Saved data entries
= Beginning of Section =

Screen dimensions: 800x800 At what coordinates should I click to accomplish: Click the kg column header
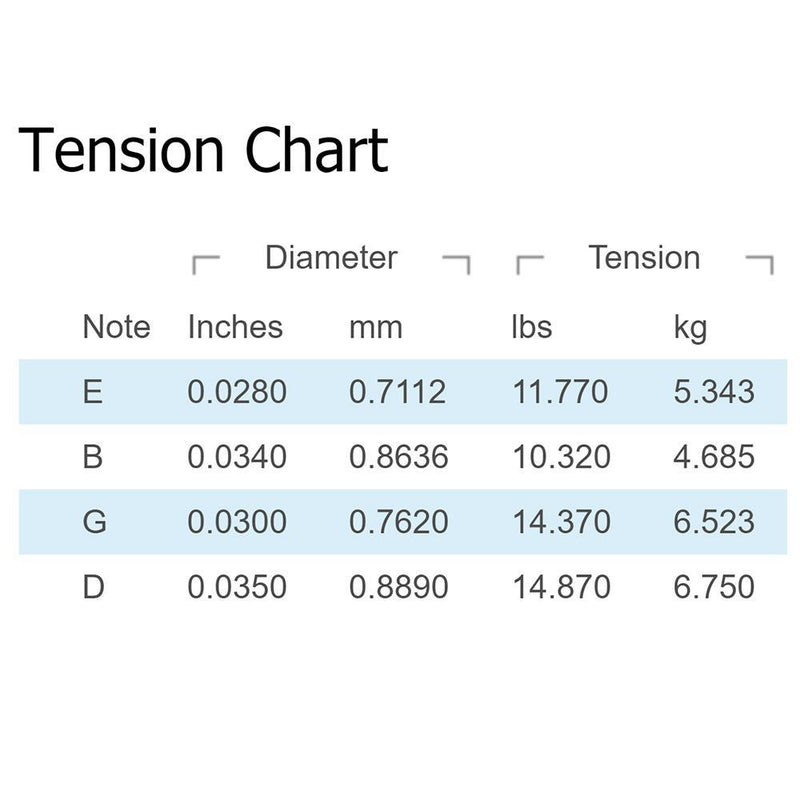tap(690, 329)
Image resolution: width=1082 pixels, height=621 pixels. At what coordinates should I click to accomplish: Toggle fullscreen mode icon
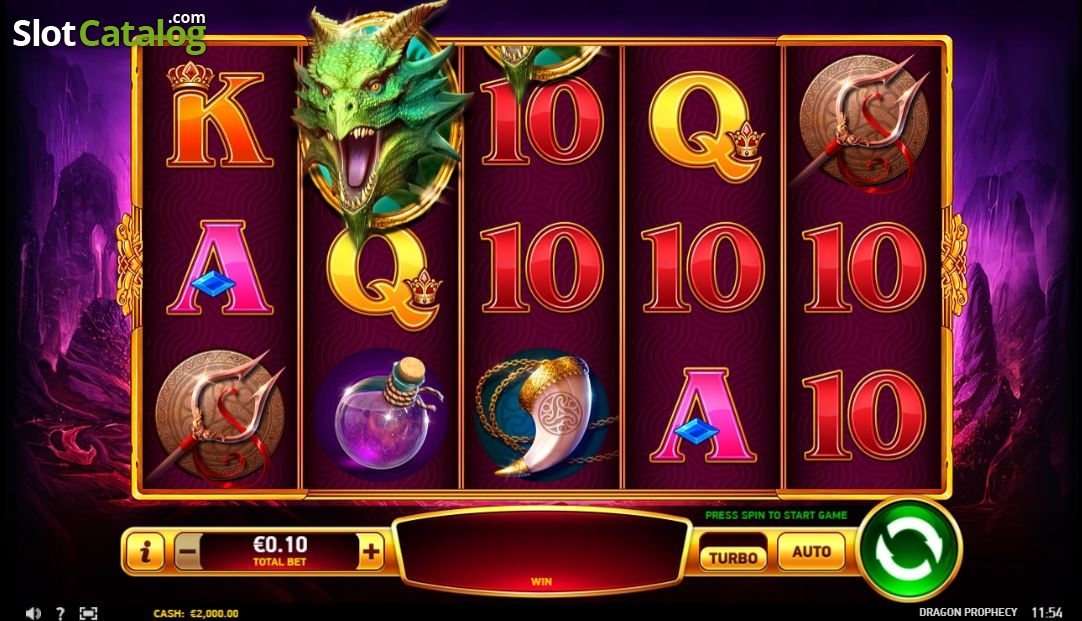(88, 613)
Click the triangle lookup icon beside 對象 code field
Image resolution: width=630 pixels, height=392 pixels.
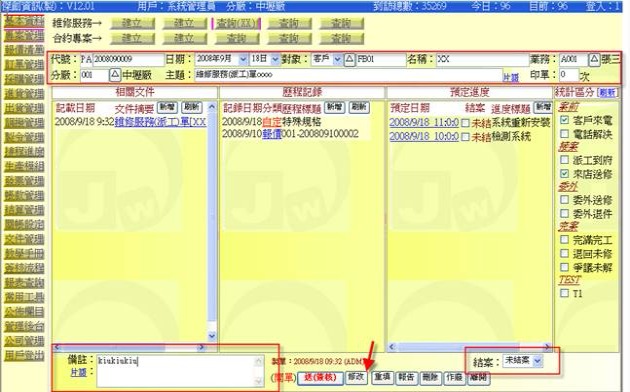tap(350, 59)
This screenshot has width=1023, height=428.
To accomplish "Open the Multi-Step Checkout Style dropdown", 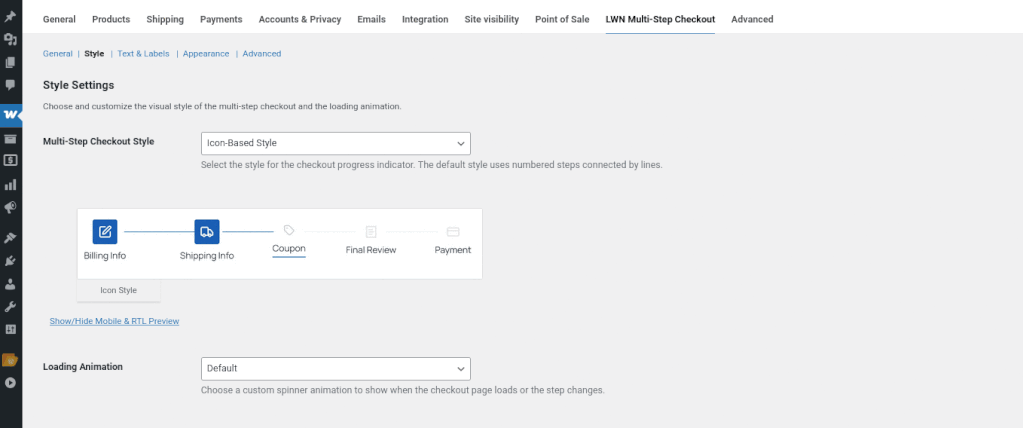I will pos(335,143).
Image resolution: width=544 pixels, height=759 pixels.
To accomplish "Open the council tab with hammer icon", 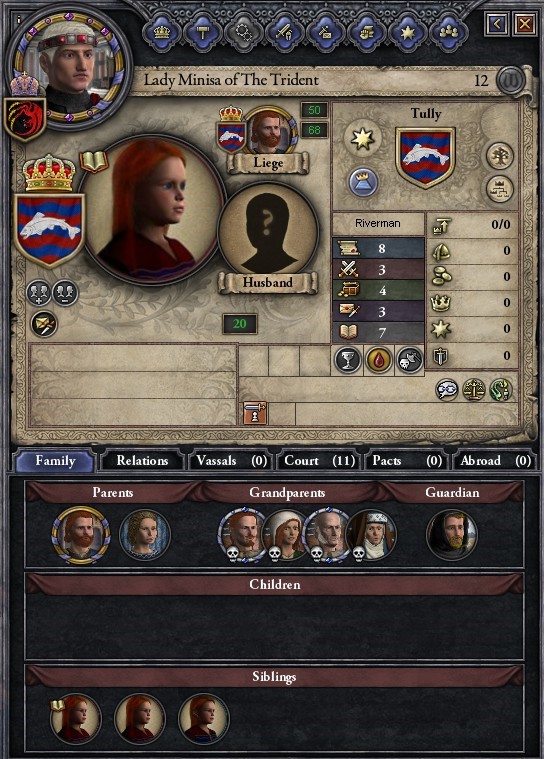I will pyautogui.click(x=203, y=32).

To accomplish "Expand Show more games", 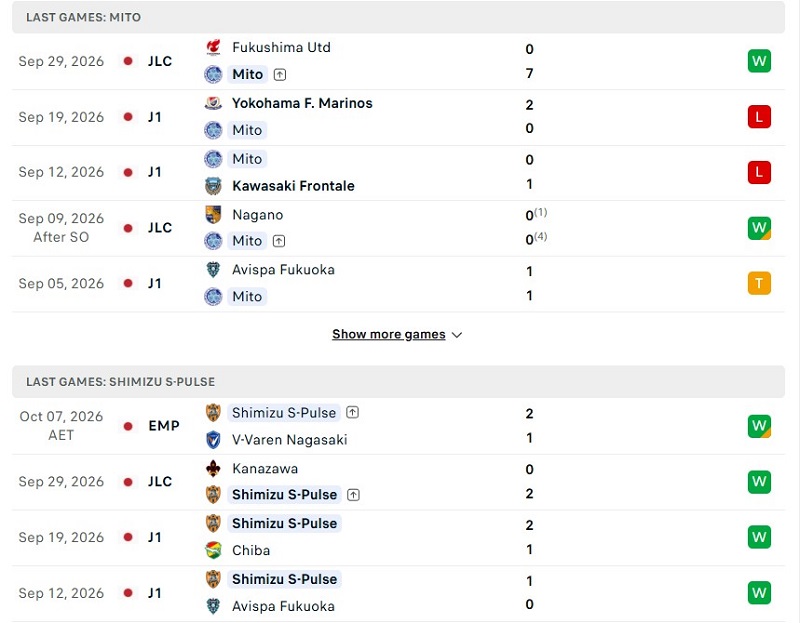I will [389, 334].
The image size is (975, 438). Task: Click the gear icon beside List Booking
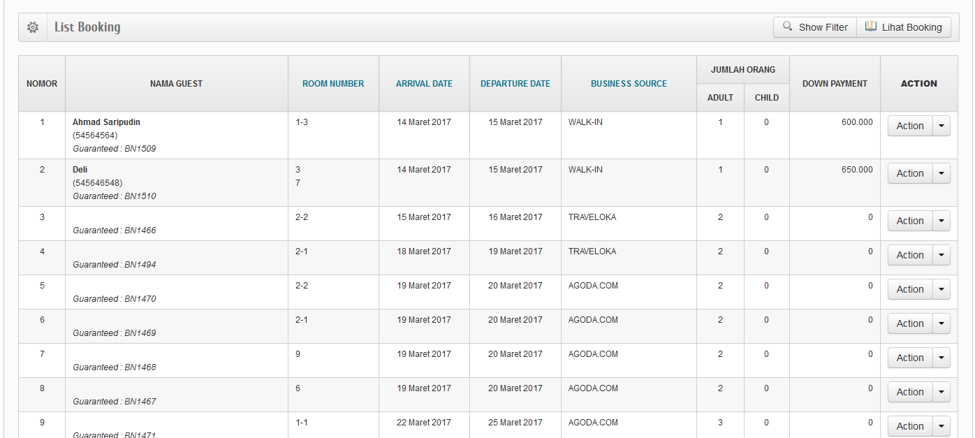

= End of Section =

From the data above, show each line that contains "beside".

▶ Response to the exercise
Click the triangle lookup icon beside 對象 code field
The image size is (975, 438). Task: Click the gear icon beside List Booking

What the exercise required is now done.